Aprovecha el final del capítulo el profesor Infante para arremeter contra un problema que considera especialmente grave: las pantallas y su omnipresencia en todos los rincones de la vida personal y social, que ponen de relevancia la necesidad de una «educación en la atención». Con jóvenes incapaces para sostener un mínimo la atención, nos encontraremos con generaciones enteras incapaces de introspección, mirada atenta y de pensamiento crítico.
El último filósofo al que se convoca es a Aristóteles, de quien recoge la idea de que educación, virtud y florecimiento están íntimamente unidos. El florecimiento en la doctrina aristotélica recibe el nombre de eudaimonía, y es una síntesis de felicidad, buen vivir y bien estar. Se puede dar únicamente en comunidad, ya que somos seres sociales por naturaleza. Por su parte, la virtud en Aristóteles se solidifica como el hábito operacional bueno que perfecciona nuestra naturaleza. Nos ofrece también las que para él son las virtudes esenciales: valentía, templanza, magnanimidad, justicia y prudencia.
Mismas luchas y mismas amenazas
El epílogo cierra el círculo, como veíamos al principio, y el profesor onubense recupera la idea de que las artes liberales son necesarias y superiores a otras artes que podríamos llamar serviles. Las artes liberales persiguen la virtud y la belleza, son un fin en sí mismo, forjan el carácter y el estímulo intelectual, perfeccionan al sujeto y conducen a una vida trascendente. Por su parte, las artes serviles se dirigen a la producción de bienes de consumo, son medio para otro fin, perfeccionan objetos y conducen a una vida de mera supervivencia.

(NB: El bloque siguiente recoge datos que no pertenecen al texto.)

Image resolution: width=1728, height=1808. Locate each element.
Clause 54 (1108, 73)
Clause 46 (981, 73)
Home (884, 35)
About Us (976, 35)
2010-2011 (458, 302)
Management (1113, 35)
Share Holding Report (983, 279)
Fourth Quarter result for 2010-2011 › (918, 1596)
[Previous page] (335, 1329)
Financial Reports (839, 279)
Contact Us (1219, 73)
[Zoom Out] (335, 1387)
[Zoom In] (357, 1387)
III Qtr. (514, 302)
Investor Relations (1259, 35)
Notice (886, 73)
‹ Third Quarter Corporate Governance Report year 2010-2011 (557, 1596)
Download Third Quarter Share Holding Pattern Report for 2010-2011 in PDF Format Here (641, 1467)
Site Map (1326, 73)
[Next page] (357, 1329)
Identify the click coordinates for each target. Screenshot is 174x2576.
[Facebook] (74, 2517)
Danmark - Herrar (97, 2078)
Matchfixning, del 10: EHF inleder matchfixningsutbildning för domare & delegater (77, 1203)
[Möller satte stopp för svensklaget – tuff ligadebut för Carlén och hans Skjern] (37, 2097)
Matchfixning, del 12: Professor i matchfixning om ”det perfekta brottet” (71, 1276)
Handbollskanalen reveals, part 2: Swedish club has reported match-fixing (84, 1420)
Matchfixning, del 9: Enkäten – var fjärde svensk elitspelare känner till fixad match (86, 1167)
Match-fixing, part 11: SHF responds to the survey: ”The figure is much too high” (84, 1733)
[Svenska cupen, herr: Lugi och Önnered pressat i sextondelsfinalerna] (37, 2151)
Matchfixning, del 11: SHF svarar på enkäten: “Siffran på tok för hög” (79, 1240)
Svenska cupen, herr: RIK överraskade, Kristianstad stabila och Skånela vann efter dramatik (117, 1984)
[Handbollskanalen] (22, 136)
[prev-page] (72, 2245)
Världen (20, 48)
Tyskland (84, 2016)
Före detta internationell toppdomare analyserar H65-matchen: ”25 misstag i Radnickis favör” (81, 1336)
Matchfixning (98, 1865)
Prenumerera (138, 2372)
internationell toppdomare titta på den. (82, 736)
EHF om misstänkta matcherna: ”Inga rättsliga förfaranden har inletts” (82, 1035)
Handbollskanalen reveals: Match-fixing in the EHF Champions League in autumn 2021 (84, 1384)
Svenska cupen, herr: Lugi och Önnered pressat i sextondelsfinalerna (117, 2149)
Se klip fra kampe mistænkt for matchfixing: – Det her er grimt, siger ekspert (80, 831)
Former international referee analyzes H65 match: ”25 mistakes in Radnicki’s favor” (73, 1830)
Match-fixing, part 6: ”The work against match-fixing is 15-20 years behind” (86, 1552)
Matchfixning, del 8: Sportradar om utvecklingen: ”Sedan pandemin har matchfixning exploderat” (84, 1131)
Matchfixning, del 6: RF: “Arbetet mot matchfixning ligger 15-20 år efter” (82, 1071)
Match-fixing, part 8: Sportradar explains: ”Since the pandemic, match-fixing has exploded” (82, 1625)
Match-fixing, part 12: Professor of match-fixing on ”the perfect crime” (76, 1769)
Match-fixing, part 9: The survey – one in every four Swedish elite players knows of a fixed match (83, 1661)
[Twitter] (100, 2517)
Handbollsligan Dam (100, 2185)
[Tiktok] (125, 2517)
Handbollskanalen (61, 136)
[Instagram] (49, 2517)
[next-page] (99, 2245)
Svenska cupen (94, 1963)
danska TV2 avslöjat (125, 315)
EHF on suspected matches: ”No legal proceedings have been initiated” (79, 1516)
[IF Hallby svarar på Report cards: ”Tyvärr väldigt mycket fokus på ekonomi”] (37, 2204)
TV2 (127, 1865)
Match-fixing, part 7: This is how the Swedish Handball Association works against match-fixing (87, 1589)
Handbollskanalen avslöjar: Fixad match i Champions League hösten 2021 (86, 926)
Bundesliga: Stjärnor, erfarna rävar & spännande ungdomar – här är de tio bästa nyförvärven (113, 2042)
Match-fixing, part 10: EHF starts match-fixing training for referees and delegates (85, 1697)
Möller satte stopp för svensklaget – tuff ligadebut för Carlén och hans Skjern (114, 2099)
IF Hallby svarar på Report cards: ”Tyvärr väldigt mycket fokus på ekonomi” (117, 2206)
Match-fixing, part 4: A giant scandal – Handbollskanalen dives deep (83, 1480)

Es muy sugerente la historia del final, ubicada en el Nueva York de los inicios del siglo XX. En esa ciudad que pugnaba por ser la cabeza del planeta, Rockefeller intentó, con la complacencia de los políticos, hacer una «escuela moderna» al servicio del mercado. Una educación floja y poco exigente, en la que se enseñaría a trabajar con las manos, pero no educaría en virtud. Algunos alumnos de los barrios más pobres se rebelaron porque se dieron cuenta de que ese camino mermaría sus posibilidades y les condenaría a una vida cautiva. Sin una verdadera educación liberal, que abriese sus mentes y pusiese sus corazones a disposición de la comunidad, no podrían sino ser obreros a los que la educación superior les estaría vetada. ¿No encontramos ciertos parecidos con la educación actual? La misma lucha, el mismo peligro, la misma amenaza. No faltan voces advierten de a dónde realmente puede abocarnos toda esta educación light y distraída. Tal vez sea el momento de plantearse si muchos de los problemas sociales no tienen también un cierto origen en una educación que se resiste a romper los moldes del individualismo y el utilitarismo. El momento de revisitar a nuestros clásicos para entender que el honor, el trabajo por la comunidad, la templanza o el rigor intelectual son maneras de mantener viva y activa la sociedad mientras aquellos que la pueblan tienen la posibilidad de florecer y realizarse en ella.